Data extract:
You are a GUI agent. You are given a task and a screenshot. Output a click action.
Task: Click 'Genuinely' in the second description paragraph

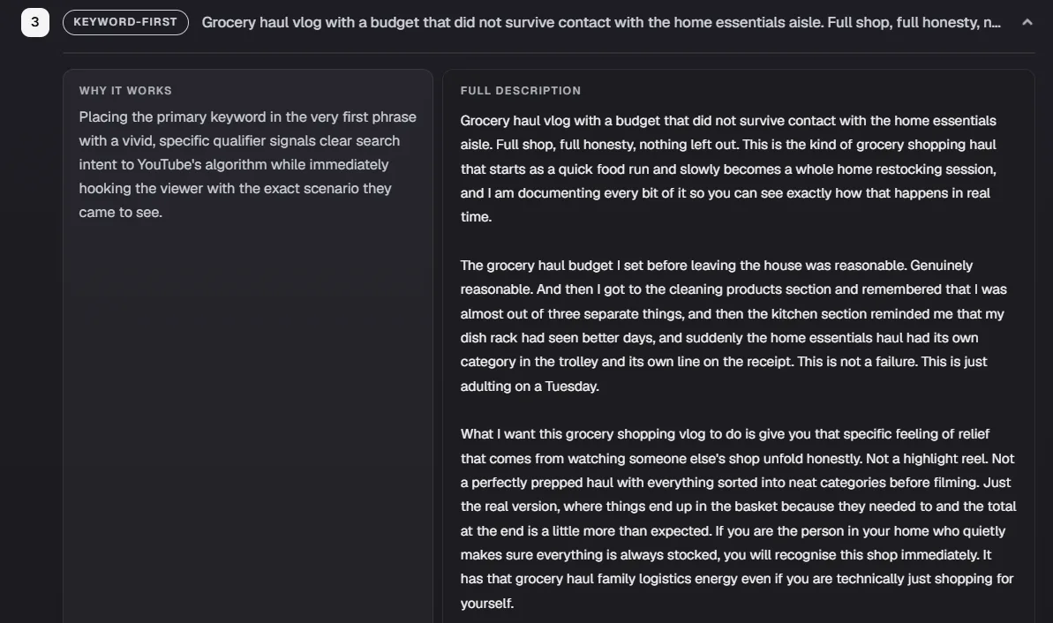click(x=942, y=266)
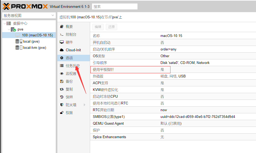Viewport: 256px width, 153px height.
Task: Collapse the pve node in tree
Action: (9, 29)
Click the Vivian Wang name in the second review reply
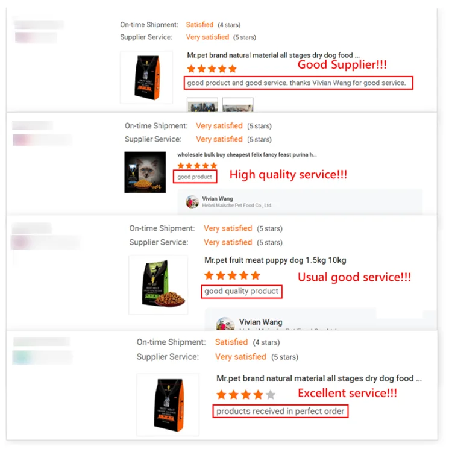The image size is (452, 452). coord(218,199)
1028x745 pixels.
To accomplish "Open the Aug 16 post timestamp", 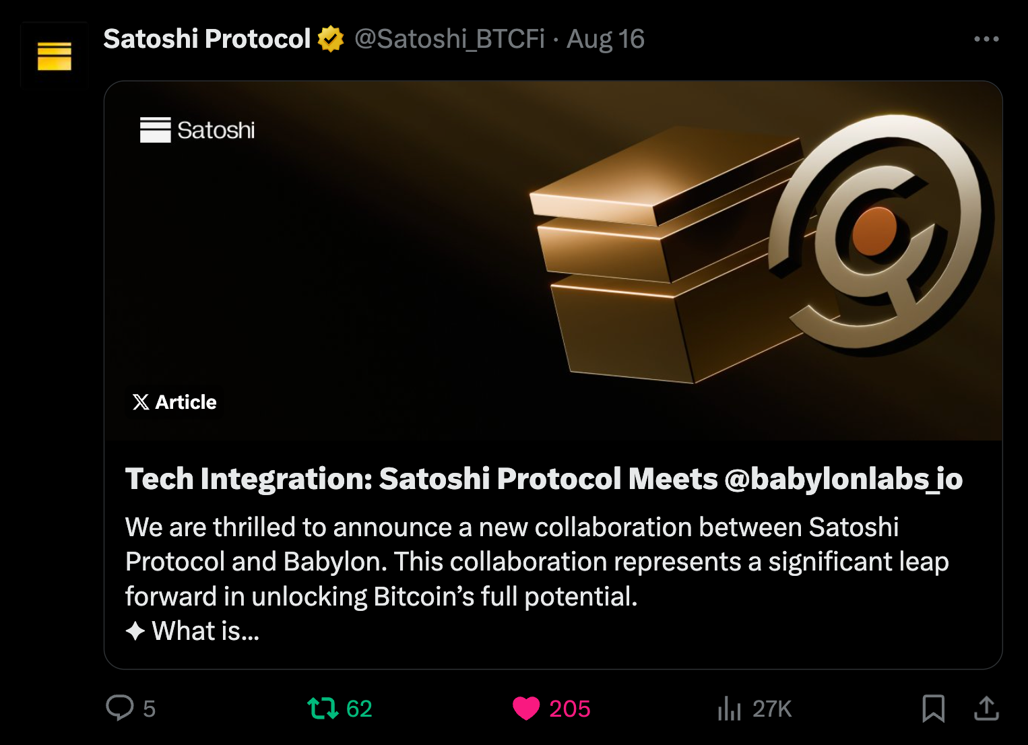I will coord(606,39).
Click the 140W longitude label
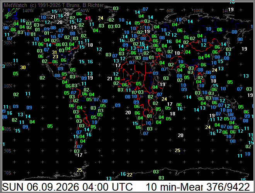Screen dimensions: 255x193 tap(28, 11)
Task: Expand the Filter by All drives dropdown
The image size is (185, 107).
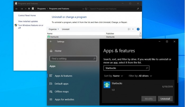Action: [x=140, y=76]

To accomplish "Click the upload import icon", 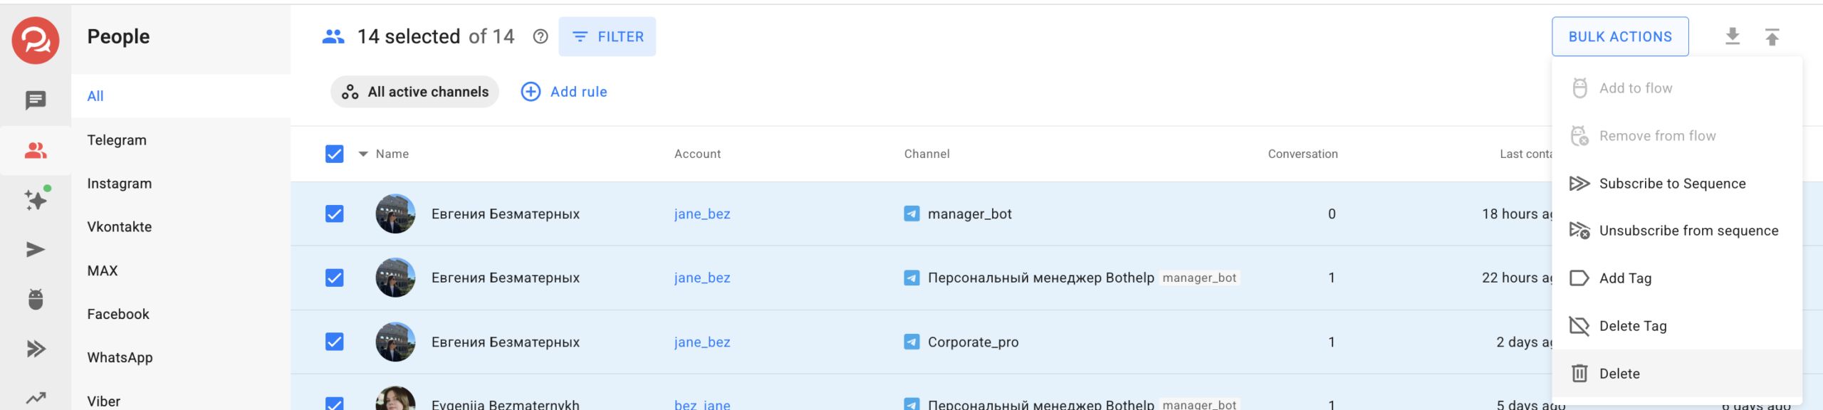I will (1772, 36).
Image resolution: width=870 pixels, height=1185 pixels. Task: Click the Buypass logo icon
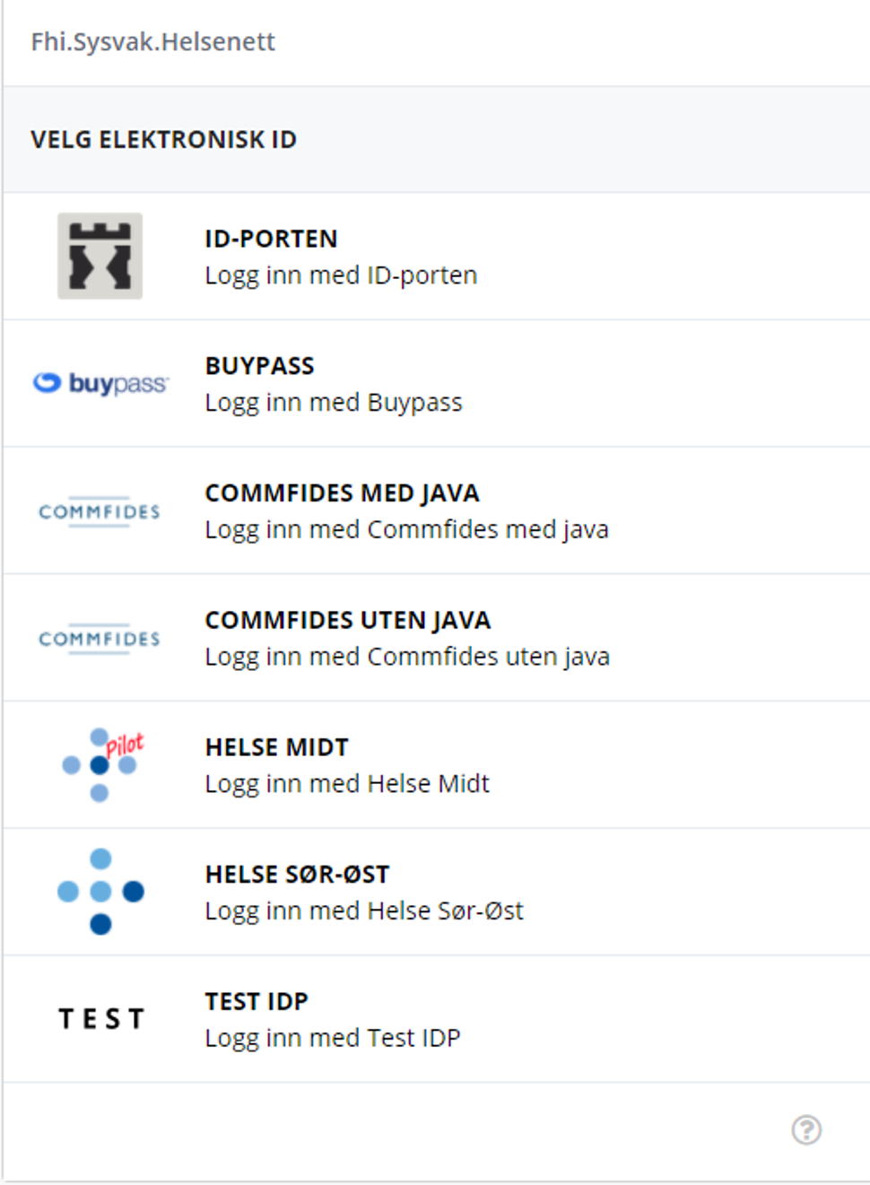coord(100,384)
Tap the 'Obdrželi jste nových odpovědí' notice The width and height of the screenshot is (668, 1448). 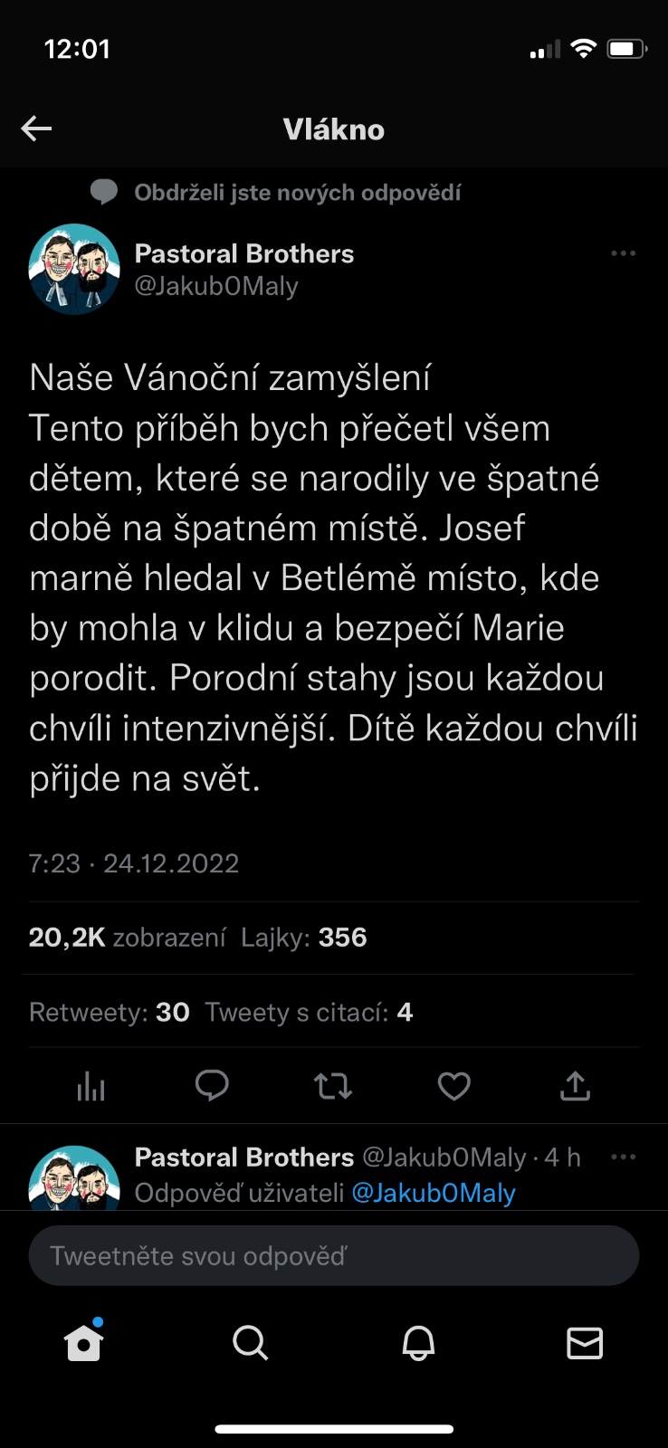coord(297,192)
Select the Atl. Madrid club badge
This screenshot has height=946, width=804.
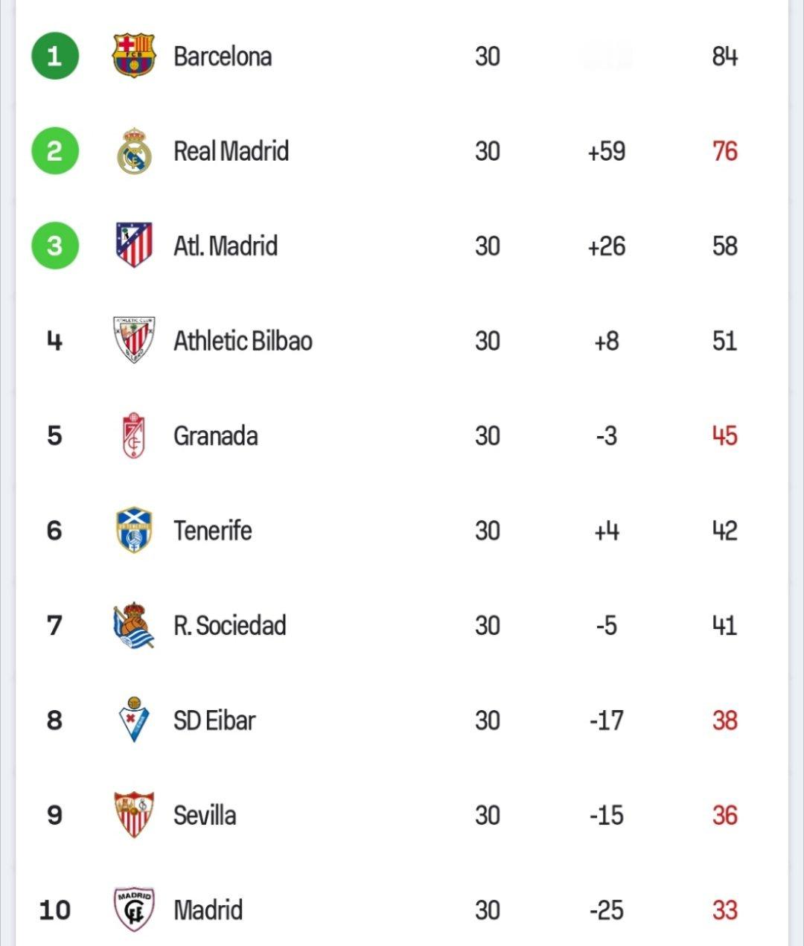click(134, 245)
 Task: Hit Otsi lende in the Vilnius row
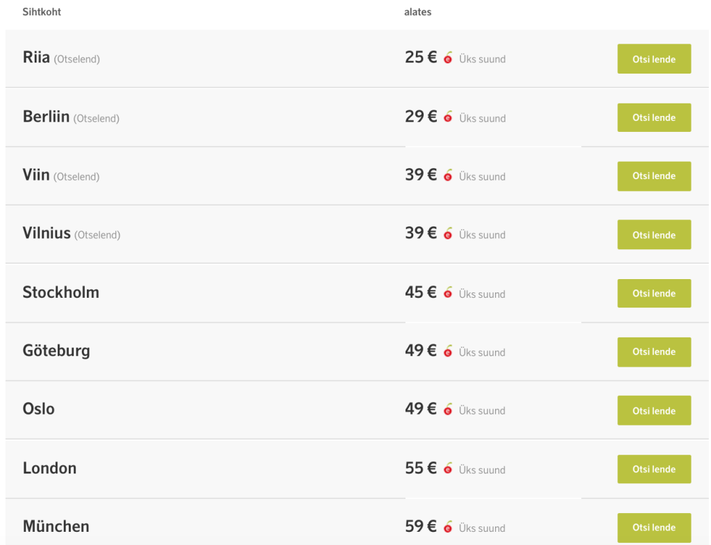[654, 235]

About this task: Copy out, without any pictures, the lines of the records above from the one containing "Select the Atl. Madrid club badge" through the final line, both ends included.

Answer below:
Select the Atl. Madrid club badge
This screenshot has height=946, width=804.
click(134, 245)
 Task: Hit Otsi lende in the Vilnius row
[654, 235]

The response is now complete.